Wednesday 13th April, D3 Richmond Building, University of Bradford, 6pm

In this talk I will approach the movies of what I propose is a coherent post-1968, Romero living dead mythos not as a student of film studies, but from the perspective of ‘radical walking’ and performance. I will draw on ideas from situationist theory, occult and literary psychogeography, phenomenology and from the experiences of my own mythogeographical walking. I will describe how I have taken a taxonomy of space and place from various iterations of ‘zombieland’. I will look at how a walker can draw from the various portrayals of body in these movies: the body of the survivor, the body of the living dead, the sexual and metaphysical dynamics between dead and living, and the ‘thing’ in both. Manoeuvring around warnings against a homological criticism, I will look at how narrative changes and survivals in the mythos since 1968 – hyper-exploitation, origins and back story, returning consciousness, the us/them metaphor – reflect global social realities; given the way that new articulations are entangled across the whole field, providing a mesh for a provisional totality. Finally, I will describe some of the ambulatory tactics I have devised as a result of this study and what walking cinematically can achieve for mythogeography.”

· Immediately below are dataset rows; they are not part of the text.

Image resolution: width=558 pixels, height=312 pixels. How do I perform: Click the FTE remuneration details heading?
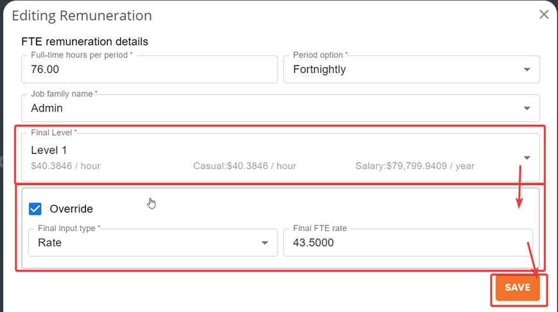(85, 42)
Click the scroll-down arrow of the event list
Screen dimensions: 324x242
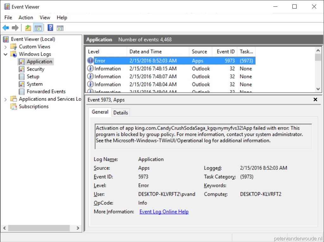pyautogui.click(x=318, y=89)
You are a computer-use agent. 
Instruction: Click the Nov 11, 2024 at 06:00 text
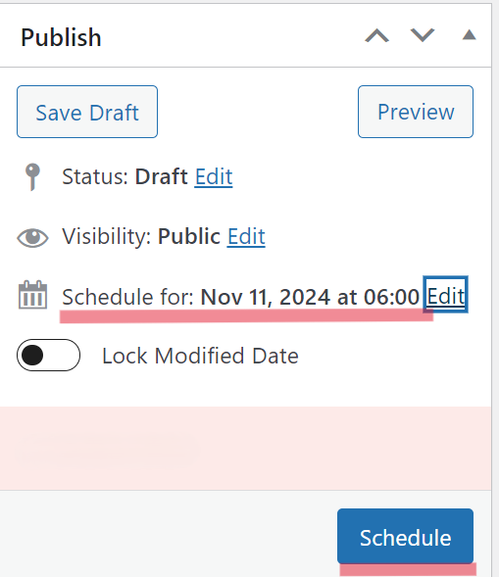(x=310, y=297)
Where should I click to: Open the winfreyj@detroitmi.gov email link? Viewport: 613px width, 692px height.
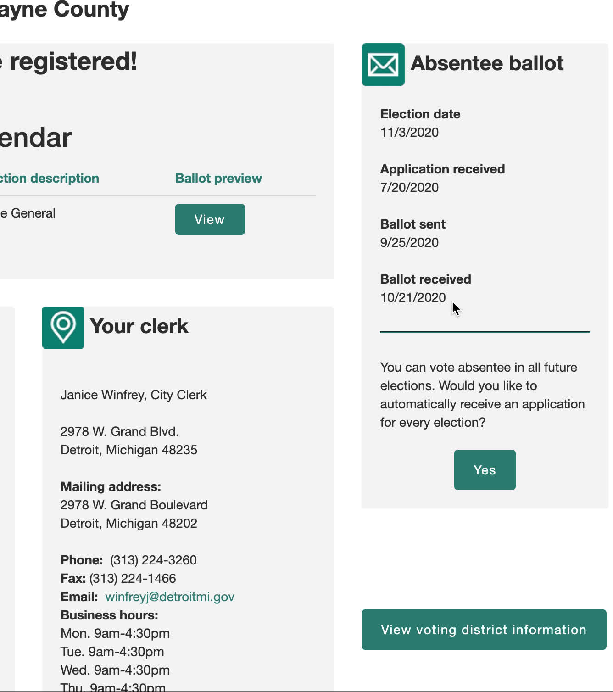[170, 597]
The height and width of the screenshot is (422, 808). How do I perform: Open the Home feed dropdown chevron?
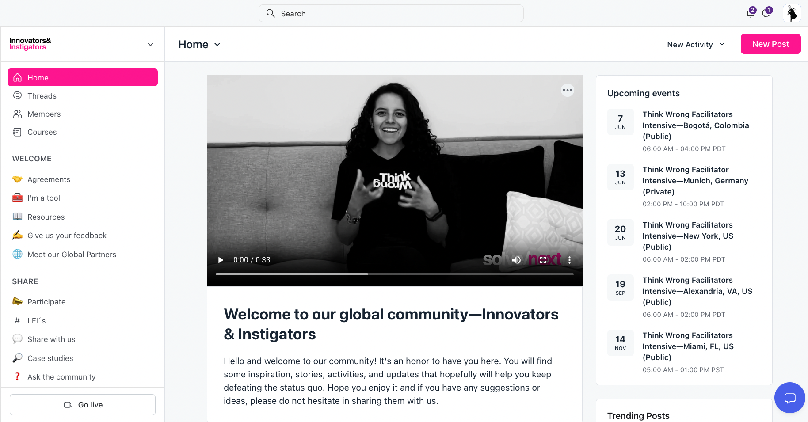click(x=217, y=45)
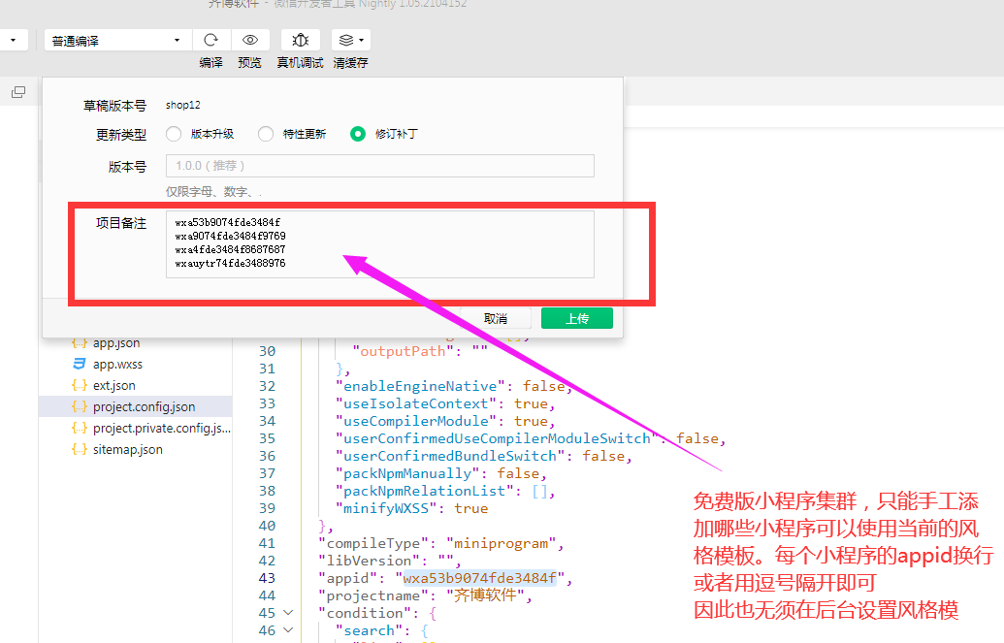Select the 版本升级 radio button
The height and width of the screenshot is (643, 1004).
(x=174, y=134)
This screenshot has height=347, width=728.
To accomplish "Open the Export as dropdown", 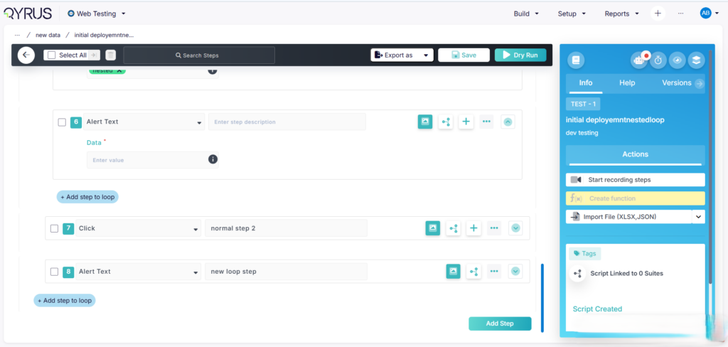I will tap(402, 55).
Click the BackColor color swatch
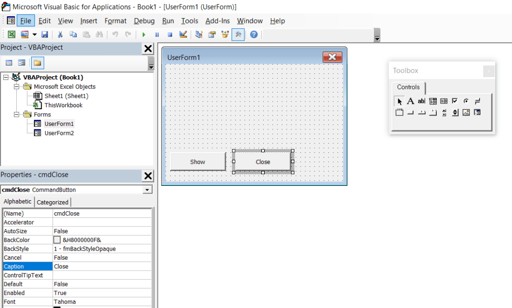The image size is (512, 308). [57, 240]
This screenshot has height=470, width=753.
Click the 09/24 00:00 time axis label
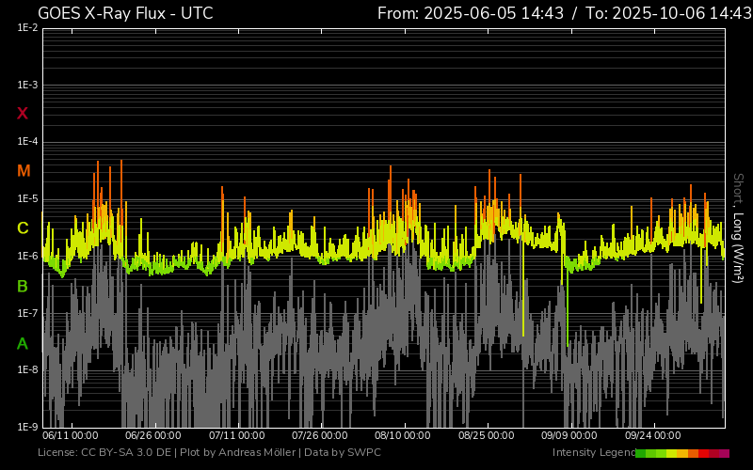[x=653, y=436]
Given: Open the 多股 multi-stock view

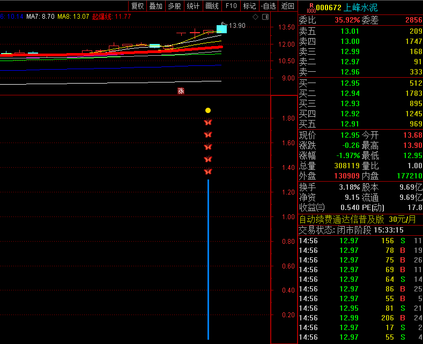Looking at the screenshot, I should click(x=174, y=6).
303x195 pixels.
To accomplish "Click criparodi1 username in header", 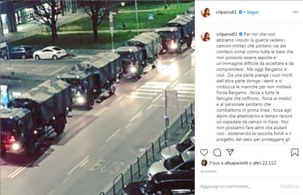I will [x=226, y=12].
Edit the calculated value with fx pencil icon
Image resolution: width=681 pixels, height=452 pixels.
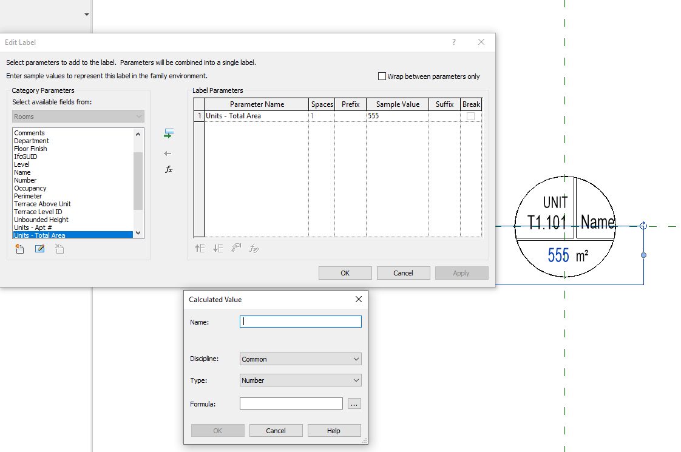253,248
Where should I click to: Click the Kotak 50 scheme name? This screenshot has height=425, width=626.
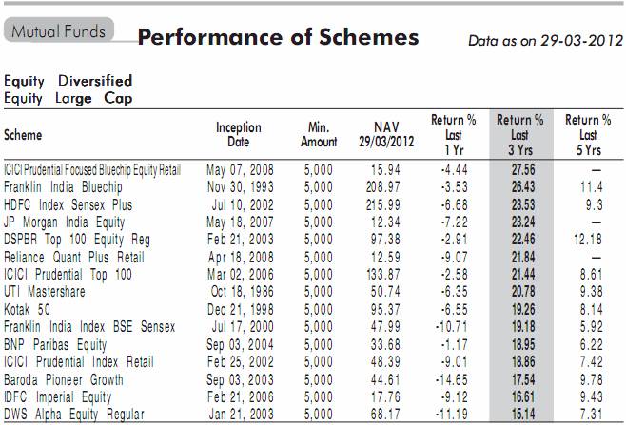click(30, 309)
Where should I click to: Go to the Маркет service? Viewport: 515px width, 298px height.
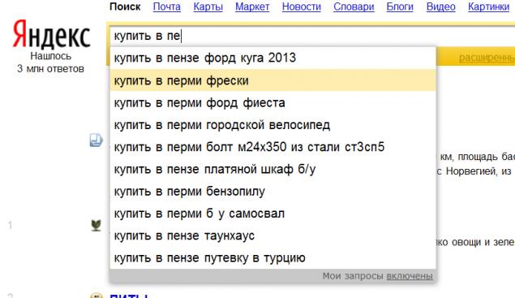click(252, 7)
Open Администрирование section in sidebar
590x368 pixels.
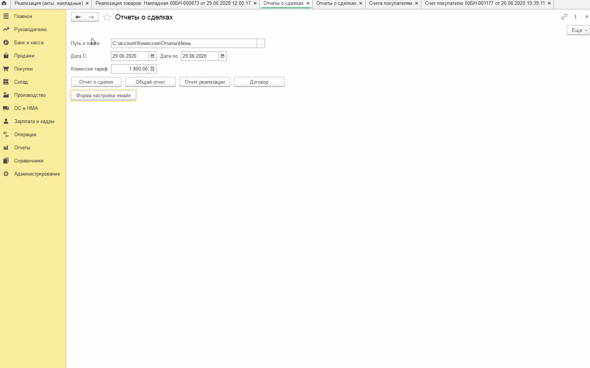[37, 174]
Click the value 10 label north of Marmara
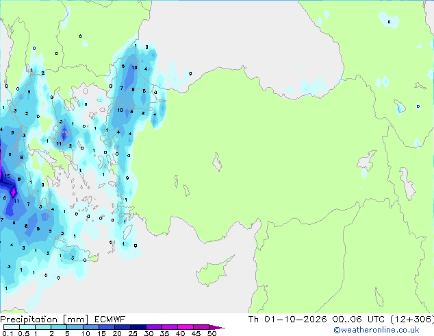Viewport: 434px width, 336px height. [x=134, y=67]
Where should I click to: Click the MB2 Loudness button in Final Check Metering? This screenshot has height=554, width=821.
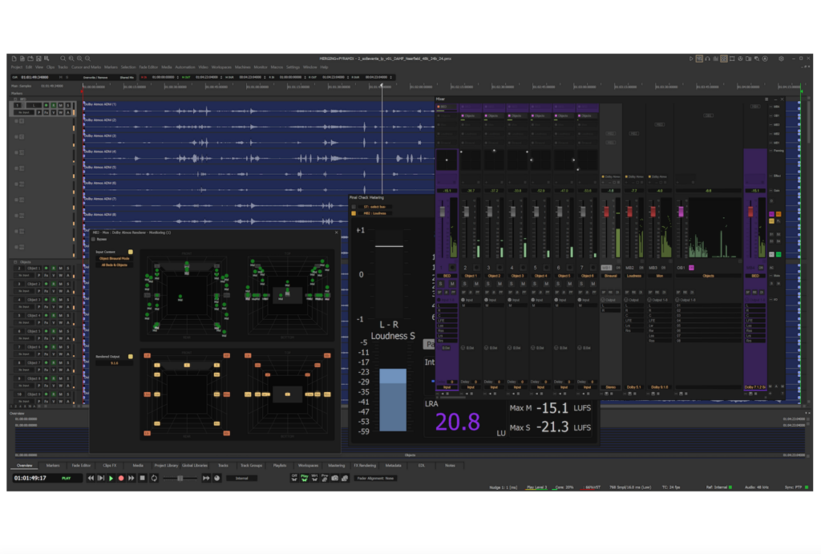[372, 213]
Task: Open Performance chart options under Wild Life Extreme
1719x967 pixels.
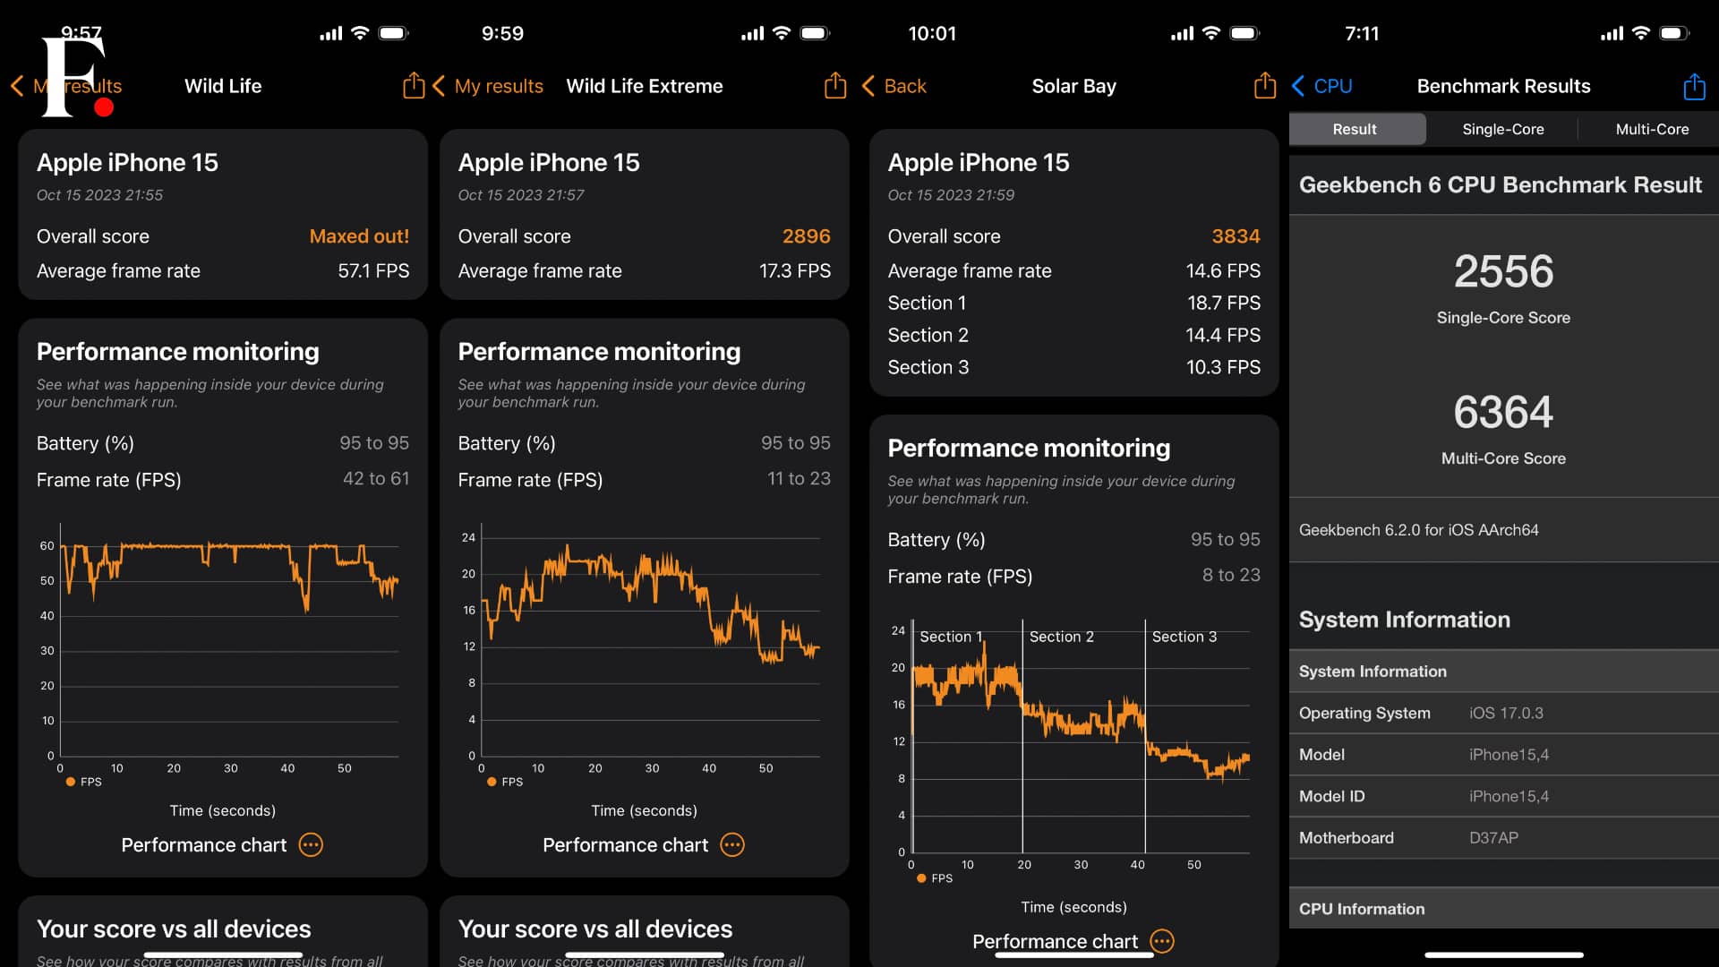Action: [732, 844]
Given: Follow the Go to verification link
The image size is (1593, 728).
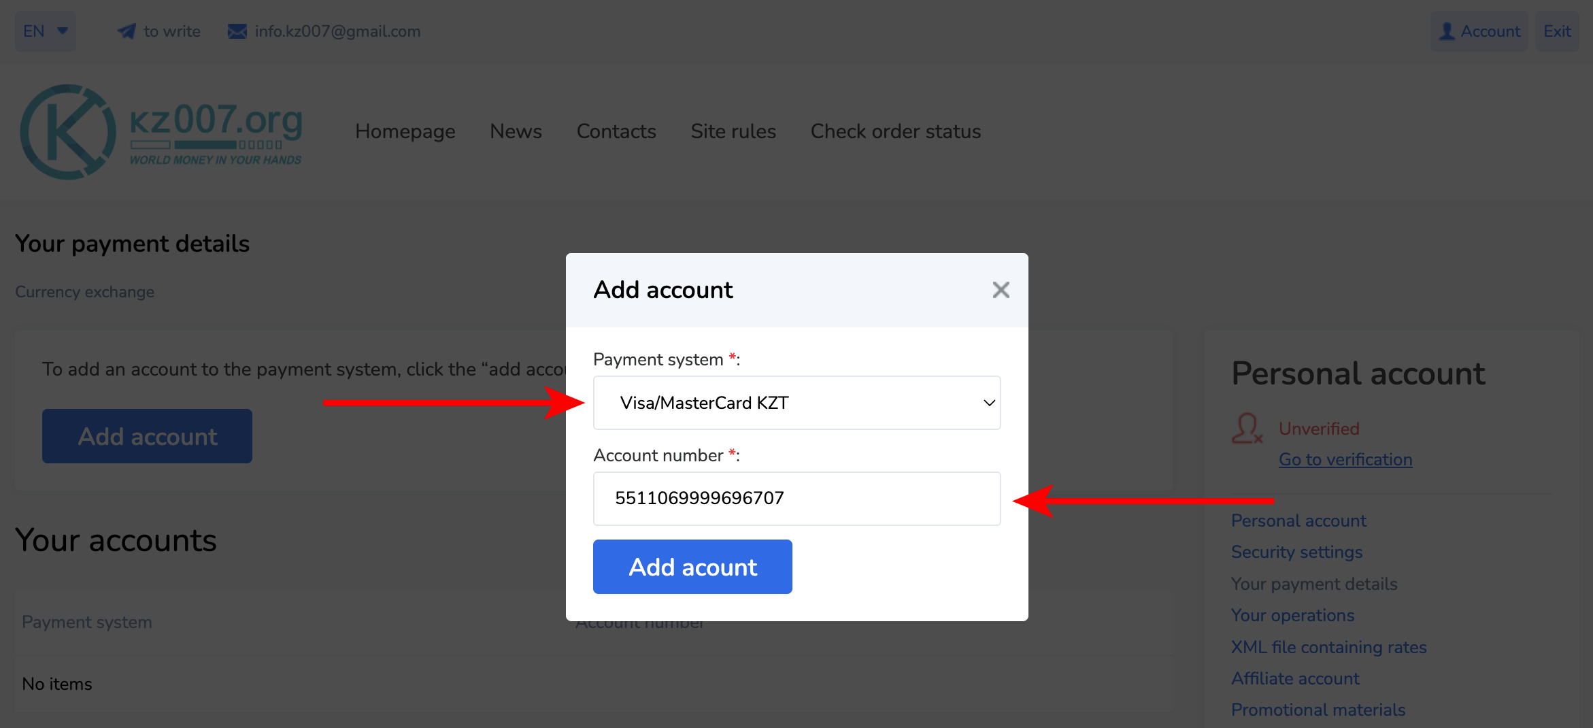Looking at the screenshot, I should 1345,460.
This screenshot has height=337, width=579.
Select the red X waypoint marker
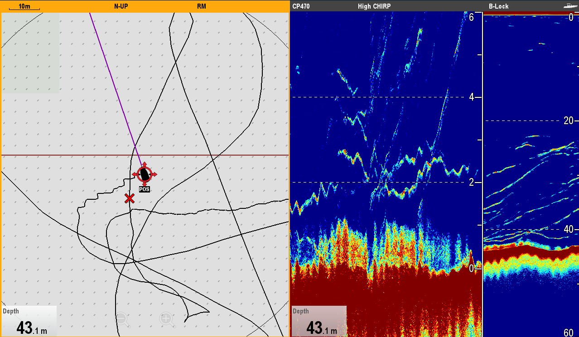pyautogui.click(x=130, y=198)
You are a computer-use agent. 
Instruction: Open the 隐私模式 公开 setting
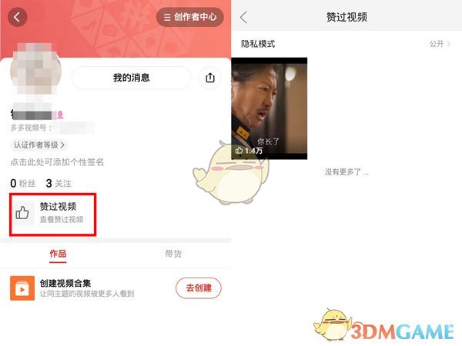pos(347,44)

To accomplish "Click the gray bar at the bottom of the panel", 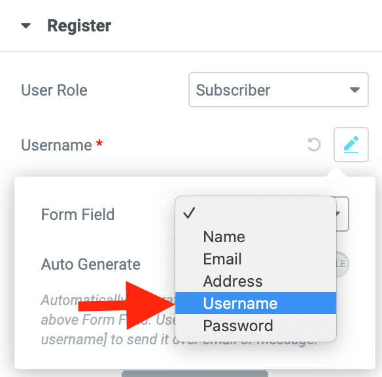I will pyautogui.click(x=195, y=374).
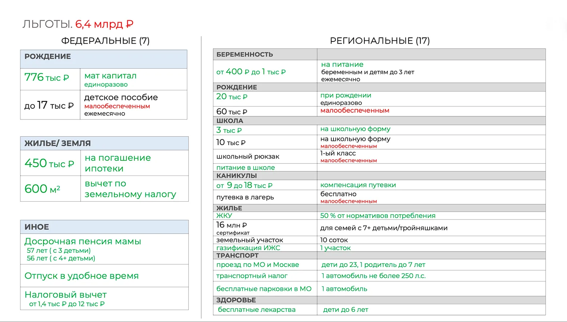
Task: Select Досрочная пенсия мамы entry
Action: [x=83, y=241]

Phil Smith (Crab Man, Mytho) is a performance-maker, writer and ambulatory researcher. He specialises in creating performances related to walking, site-specificity, mythogeographies and counter-tourism. He is a core member of site-based arts collective Wrights & Sites, presently working on their next publication: ‘Architect Walkers’. Phil’s publications include ‘A Footbook of Zombie Walking’ and ‘Walking’s New Movement’ (2015), ‘On Walking’, ‘Enchanted Things’, and the novel ‘Alice’s Dérives in Devonshire’ (all 2014), ‘Counter-Tourism: The Handbook’ (2012) and ‘Mythogeography’ (2010). He is also the company dramaturg and, with Paul Stebbings, co-founder (in 1980) of TNT (Munich), the world’s leading company touring English language theatre to non-anglophone countries. He is an Associate Professor (Reader) at Plymouth University.



Vernacular Media and Everyday Memory

Posted March 1, 2016 by mgoodall
Categories: Timecode


Emily Keightley and Michael Pickering

Wednesday 16 March, 6pm, John Stanley Bell lecture theatre, University of Bradford

The aim of this talk is to address a gap in existing studies of media and everyday life. While the role of media in everyday experience has been a key concern for media studies, it is common for only one communications medium to be considered at a time, or for media in general to be discussed, resulting in either narrow or excessively broad treatments of the ways in which media are intertwined in the practices and processes of lived experience. In our research we have taken two technologies – photography and recorded music – together in order to explore their distinctive and complementary features in vernacular remembering. We do so via the concept of the mnemonic imagination. This concept is designed to illuminate the interaction of memory and imagination. It shows how both memory and imagination are vital in maintaining the dynamic interplay between past, present and future in everyday life. In the seminar we will apply the concept to examples from our ethnographic fieldwork. These examples will address three distinct phases of the distillation of experience which together constitute the process of everyday remembering: the localising and integration of cultural resources into remembering practices; the use of photography and recorded music in the process of congealing experience into recognisable and communicable units and patterns and putting these to work in the story of a life; and the final distillation of lived experience in which value and significance is invested in relatively stable ensembles of experience which communicate the meaning of a life to self and others.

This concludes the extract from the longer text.